╭─ Data

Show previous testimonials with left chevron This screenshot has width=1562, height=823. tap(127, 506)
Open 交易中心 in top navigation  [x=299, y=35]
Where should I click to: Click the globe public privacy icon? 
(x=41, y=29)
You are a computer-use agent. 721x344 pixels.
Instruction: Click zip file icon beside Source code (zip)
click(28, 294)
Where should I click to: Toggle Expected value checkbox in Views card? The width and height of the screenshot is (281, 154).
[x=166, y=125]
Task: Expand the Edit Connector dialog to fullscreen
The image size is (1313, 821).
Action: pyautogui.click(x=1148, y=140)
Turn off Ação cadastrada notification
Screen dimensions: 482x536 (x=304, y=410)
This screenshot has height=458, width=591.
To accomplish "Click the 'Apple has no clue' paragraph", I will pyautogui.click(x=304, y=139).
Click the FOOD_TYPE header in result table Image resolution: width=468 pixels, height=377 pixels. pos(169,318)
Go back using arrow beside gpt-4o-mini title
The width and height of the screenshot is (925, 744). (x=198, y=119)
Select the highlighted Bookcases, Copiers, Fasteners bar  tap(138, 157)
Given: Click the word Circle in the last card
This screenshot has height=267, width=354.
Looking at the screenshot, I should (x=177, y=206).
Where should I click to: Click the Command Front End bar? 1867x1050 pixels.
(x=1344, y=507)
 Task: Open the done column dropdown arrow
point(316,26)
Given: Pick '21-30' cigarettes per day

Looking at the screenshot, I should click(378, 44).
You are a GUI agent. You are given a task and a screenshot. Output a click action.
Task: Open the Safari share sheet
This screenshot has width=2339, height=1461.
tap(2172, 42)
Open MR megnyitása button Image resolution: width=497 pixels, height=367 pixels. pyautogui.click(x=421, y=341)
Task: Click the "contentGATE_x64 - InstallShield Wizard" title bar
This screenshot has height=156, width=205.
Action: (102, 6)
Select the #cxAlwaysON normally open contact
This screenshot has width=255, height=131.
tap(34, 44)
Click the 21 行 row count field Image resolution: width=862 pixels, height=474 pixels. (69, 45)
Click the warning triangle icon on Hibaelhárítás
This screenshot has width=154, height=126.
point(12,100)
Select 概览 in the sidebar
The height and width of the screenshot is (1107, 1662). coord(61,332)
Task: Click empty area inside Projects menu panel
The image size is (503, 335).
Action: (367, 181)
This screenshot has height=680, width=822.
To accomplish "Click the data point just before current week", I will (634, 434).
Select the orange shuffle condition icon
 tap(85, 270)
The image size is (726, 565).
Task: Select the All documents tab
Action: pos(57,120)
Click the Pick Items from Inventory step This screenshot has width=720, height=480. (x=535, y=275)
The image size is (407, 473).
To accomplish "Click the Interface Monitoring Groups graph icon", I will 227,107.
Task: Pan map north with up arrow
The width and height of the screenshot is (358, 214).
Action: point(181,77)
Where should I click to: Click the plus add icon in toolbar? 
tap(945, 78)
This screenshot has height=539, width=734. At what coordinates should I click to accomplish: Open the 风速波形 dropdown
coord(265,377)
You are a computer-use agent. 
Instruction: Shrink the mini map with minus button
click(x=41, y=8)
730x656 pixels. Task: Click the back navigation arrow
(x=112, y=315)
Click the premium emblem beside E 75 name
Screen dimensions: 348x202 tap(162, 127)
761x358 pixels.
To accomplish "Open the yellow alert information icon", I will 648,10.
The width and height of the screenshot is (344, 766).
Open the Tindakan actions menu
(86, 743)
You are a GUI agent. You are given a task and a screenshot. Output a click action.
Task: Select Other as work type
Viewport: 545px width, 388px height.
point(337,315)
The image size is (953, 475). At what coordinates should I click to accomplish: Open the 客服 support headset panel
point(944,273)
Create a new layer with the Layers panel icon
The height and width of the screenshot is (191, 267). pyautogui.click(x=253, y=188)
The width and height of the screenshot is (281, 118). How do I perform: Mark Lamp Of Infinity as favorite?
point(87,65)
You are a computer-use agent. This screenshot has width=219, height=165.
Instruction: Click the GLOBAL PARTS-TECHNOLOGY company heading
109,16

╰─

> _Your instructions_
Rewrite every one of the lines above with "Safari" changed to "Chrome", leaving everything else as it is.

> _Written solution_
Show previous testimonials with left chevron This screenshot has width=1562, height=823. tap(127, 506)
Open 交易中心 in top navigation  [x=299, y=35]
Where should I click to: Click the globe public privacy icon? 
(x=41, y=29)
You are a computer-use agent. 721x344 pixels.
Instruction: Click zip file icon beside Source code (zip)
click(28, 294)
Where should I click to: Toggle Expected value checkbox in Views card? The width and height of the screenshot is (281, 154).
[x=166, y=125]
Task: Expand the Edit Connector dialog to fullscreen
The image size is (1313, 821).
Action: pyautogui.click(x=1148, y=140)
Turn off Ação cadastrada notification
Screen dimensions: 482x536 (x=304, y=410)
This screenshot has height=458, width=591.
To accomplish "Click the 'Apple has no clue' paragraph", I will pyautogui.click(x=304, y=139).
Click the FOOD_TYPE header in result table Image resolution: width=468 pixels, height=377 pixels. pos(169,318)
Go back using arrow beside gpt-4o-mini title
The width and height of the screenshot is (925, 744). (x=198, y=119)
Select the highlighted Bookcases, Copiers, Fasteners bar  tap(138, 157)
Given: Click the word Circle in the last card
This screenshot has height=267, width=354.
Looking at the screenshot, I should (x=177, y=206).
Where should I click to: Click the Command Front End bar? 1867x1050 pixels.
(x=1344, y=507)
 Task: Open the done column dropdown arrow
point(316,26)
Given: Pick '21-30' cigarettes per day

Looking at the screenshot, I should click(378, 44).
You are a GUI agent. You are given a task and a screenshot. Output a click action.
Task: Open the Chrome share sheet
This screenshot has width=2339, height=1461.
tap(2172, 42)
Open MR megnyitása button Image resolution: width=497 pixels, height=367 pixels. pyautogui.click(x=421, y=341)
Task: Click the "contentGATE_x64 - InstallShield Wizard" title bar
This screenshot has height=156, width=205.
Action: (102, 6)
Select the #cxAlwaysON normally open contact
This screenshot has width=255, height=131.
tap(34, 44)
Click the 21 行 row count field Image resolution: width=862 pixels, height=474 pixels. (69, 45)
Click the warning triangle icon on Hibaelhárítás
This screenshot has width=154, height=126.
point(12,100)
Select 概览 in the sidebar
The height and width of the screenshot is (1107, 1662). coord(61,332)
Task: Click empty area inside Projects menu panel
The image size is (503, 335).
Action: (367, 181)
This screenshot has height=680, width=822.
To accomplish "Click the data point just before current week", I will (634, 434).
Select the orange shuffle condition icon
 tap(85, 270)
The image size is (726, 565).
Task: Select the All documents tab
Action: pos(57,120)
Click the Pick Items from Inventory step This screenshot has width=720, height=480. (x=535, y=275)
The image size is (407, 473).
To accomplish "Click the Interface Monitoring Groups graph icon", I will 227,107.
Task: Pan map north with up arrow
The width and height of the screenshot is (358, 214).
Action: point(181,77)
Where should I click to: Click the plus add icon in toolbar? 
tap(945, 78)
This screenshot has height=539, width=734. At what coordinates should I click to accomplish: Open the 风速波形 dropdown
coord(265,377)
You are a computer-use agent. 
Instruction: Shrink the mini map with minus button
click(x=41, y=8)
730x656 pixels. Task: Click the back navigation arrow
(x=112, y=315)
Click the premium emblem beside E 75 name
Screen dimensions: 348x202 tap(162, 127)
761x358 pixels.
To accomplish "Open the yellow alert information icon", I will 648,10.
The width and height of the screenshot is (344, 766).
Open the Tindakan actions menu
(86, 743)
You are a GUI agent. You are given a task and a screenshot. Output a click action.
Task: Select Other as work type
Viewport: 545px width, 388px height.
point(337,315)
The image size is (953, 475). At what coordinates should I click to accomplish: Open the 客服 support headset panel
point(944,273)
Create a new layer with the Layers panel icon
The height and width of the screenshot is (191, 267). pyautogui.click(x=253, y=188)
The width and height of the screenshot is (281, 118). How do I perform: Mark Lamp Of Infinity as favorite?
point(87,65)
You are a computer-use agent. This screenshot has width=219, height=165.
Instruction: Click the GLOBAL PARTS-TECHNOLOGY company heading
109,16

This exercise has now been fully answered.